Nick Carmi, BitGo’s head of financial services, agreed consolidation is well underway.
“This is exactly what happened in the financial markets as well, where custody is provided by few very large custodians,” he said.
As far as broadening out, Carmi said BitGo Prime was always part of the vision, driven by optimism in crypto as much as anything else. Taking a jab at Coinbase’s Tagomi deal, Carmi emphasized the importance of not being an exchange when it comes to offering brokerage services.
“We are not an exchange, we enable connections to multiple exchanges and market makers on a full non-disclosed basis. It is important to partition certain functions in order to have a secure and efficient financial infrastructure for digital assets,” said Carmi.

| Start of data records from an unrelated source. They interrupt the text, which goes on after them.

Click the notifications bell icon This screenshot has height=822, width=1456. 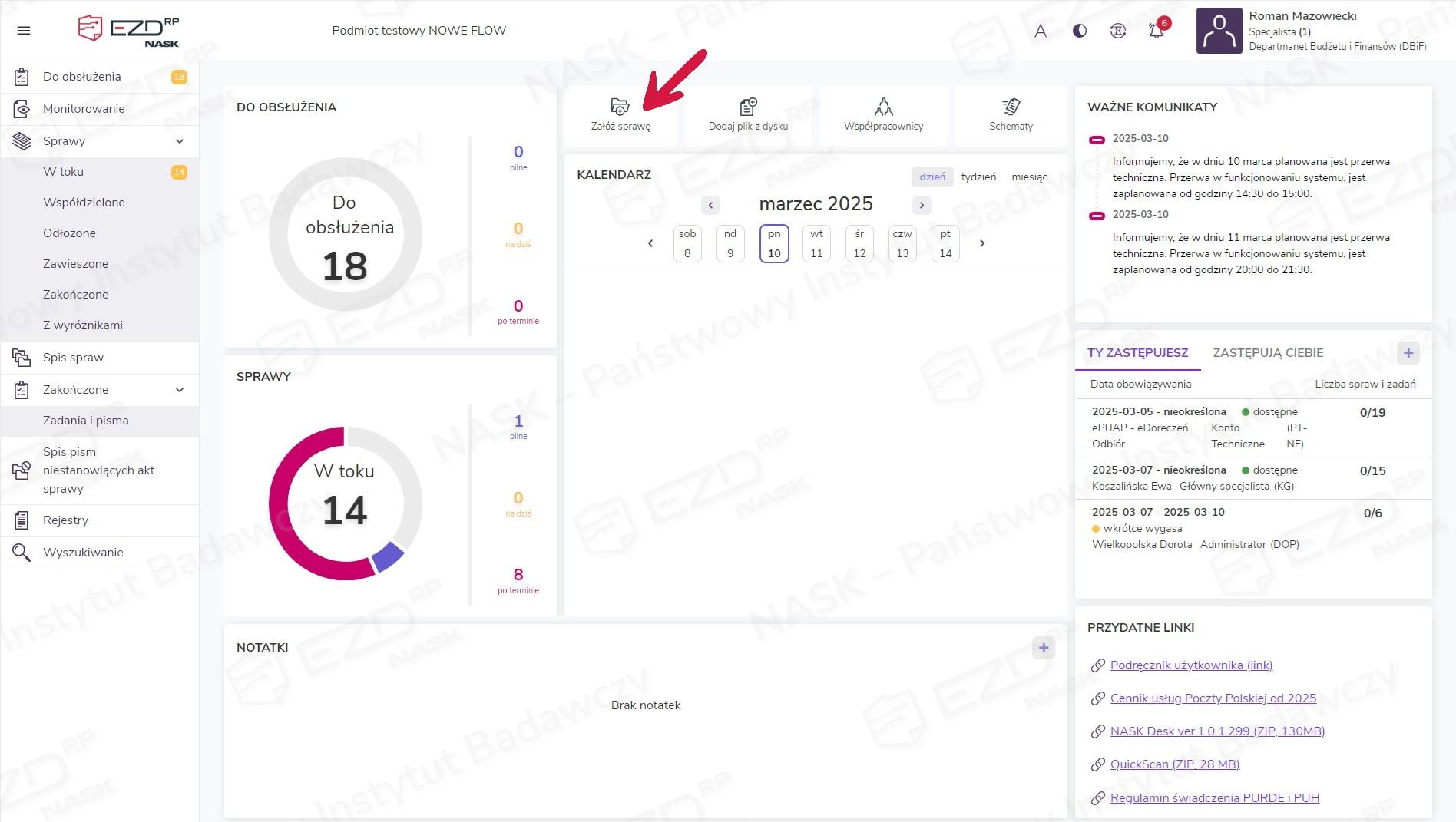coord(1156,31)
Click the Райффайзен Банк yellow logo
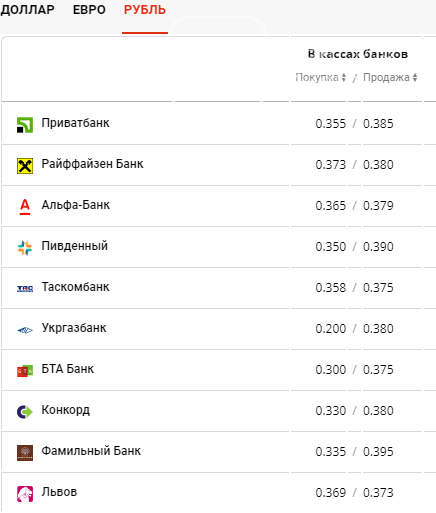 [25, 166]
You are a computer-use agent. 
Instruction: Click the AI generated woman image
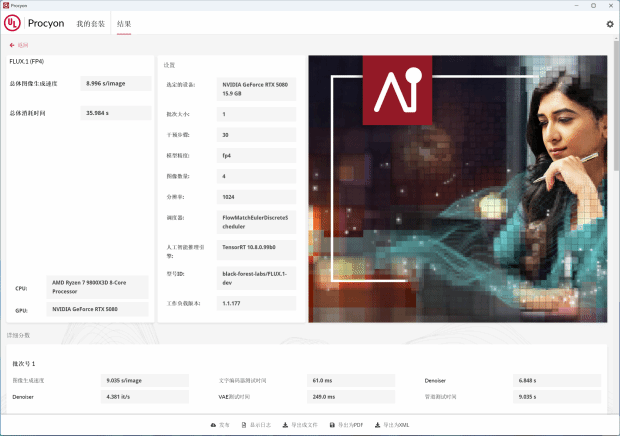tap(456, 188)
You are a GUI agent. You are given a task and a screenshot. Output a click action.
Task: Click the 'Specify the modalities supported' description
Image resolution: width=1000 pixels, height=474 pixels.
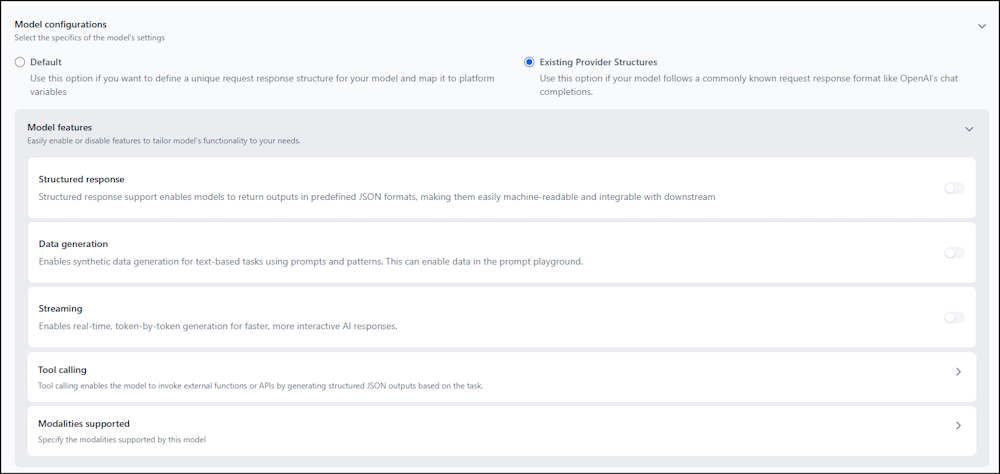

BitGo acquired some trading capabilities from last month’s purchase of Lumina, Carmi said, without disclosing any trading or lending volumes.
Meanwhile, some firms are still operating on the premise this is the Wild West and they will make a lot of money, said Boonen, but as the crypto market tightens and becomes more efficient it will be the professionals that are left standing.
“There are firms hoping to charge five basis points per trade through some sort of intermediary they are calling a prime broker,” said Boonen. “No one is going to pay that. The problem is, you can charge half a basis point on $100 billion a year in volume, but until you get there it will seem like a very long road.”